- **STORED DATA**
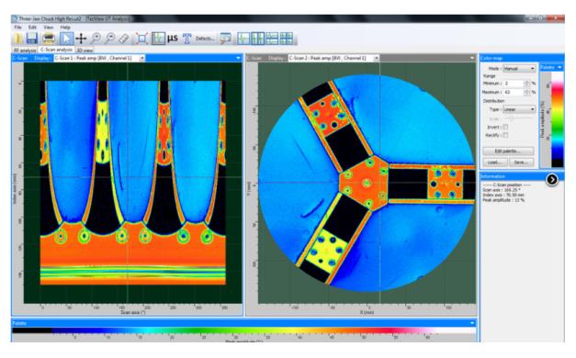Click the Print icon in toolbar
Screen dimensions: 576x358
[x=48, y=39]
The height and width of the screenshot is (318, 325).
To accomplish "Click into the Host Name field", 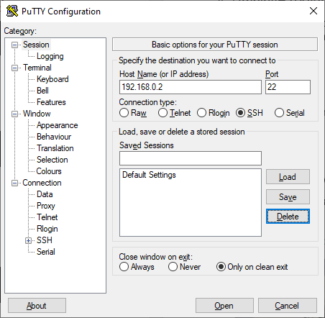I will click(191, 87).
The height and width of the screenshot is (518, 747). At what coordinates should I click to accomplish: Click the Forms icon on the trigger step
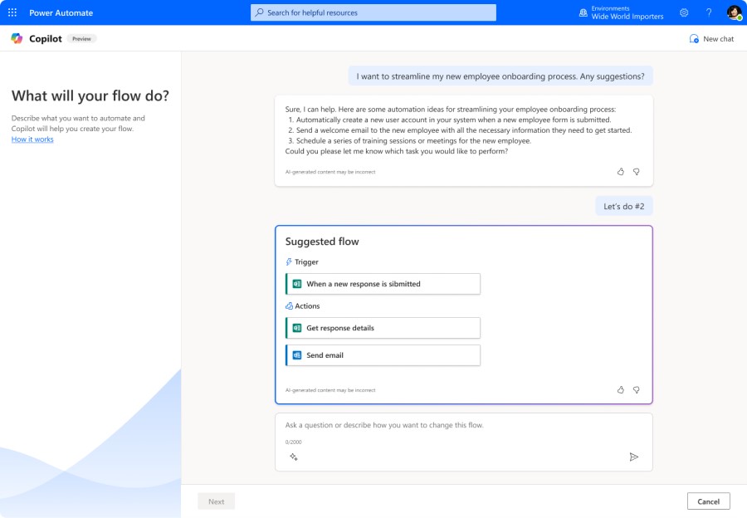295,283
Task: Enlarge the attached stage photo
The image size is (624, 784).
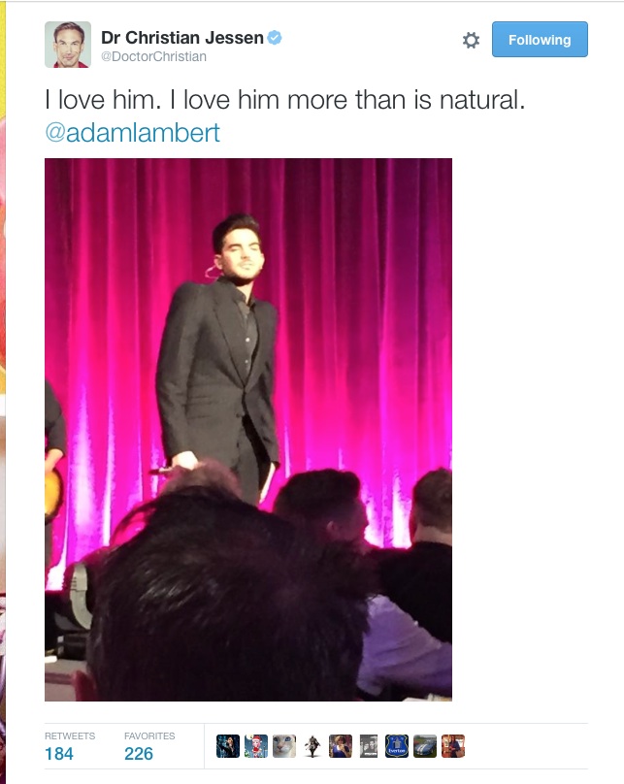Action: [248, 430]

- **TASK PROMPT**
Beginning at the line that contains "The height and width of the screenshot is (518, 747).", give the remaining lines of the records again exactly, through the last one. Leave out pictures.

- **RESPONSE**
The height and width of the screenshot is (518, 747). At what coordinates should I click to accomplish: Click the Forms icon on the trigger step
295,283
Task: Enlarge the attached stage photo
The image size is (624, 784).
Action: [248, 430]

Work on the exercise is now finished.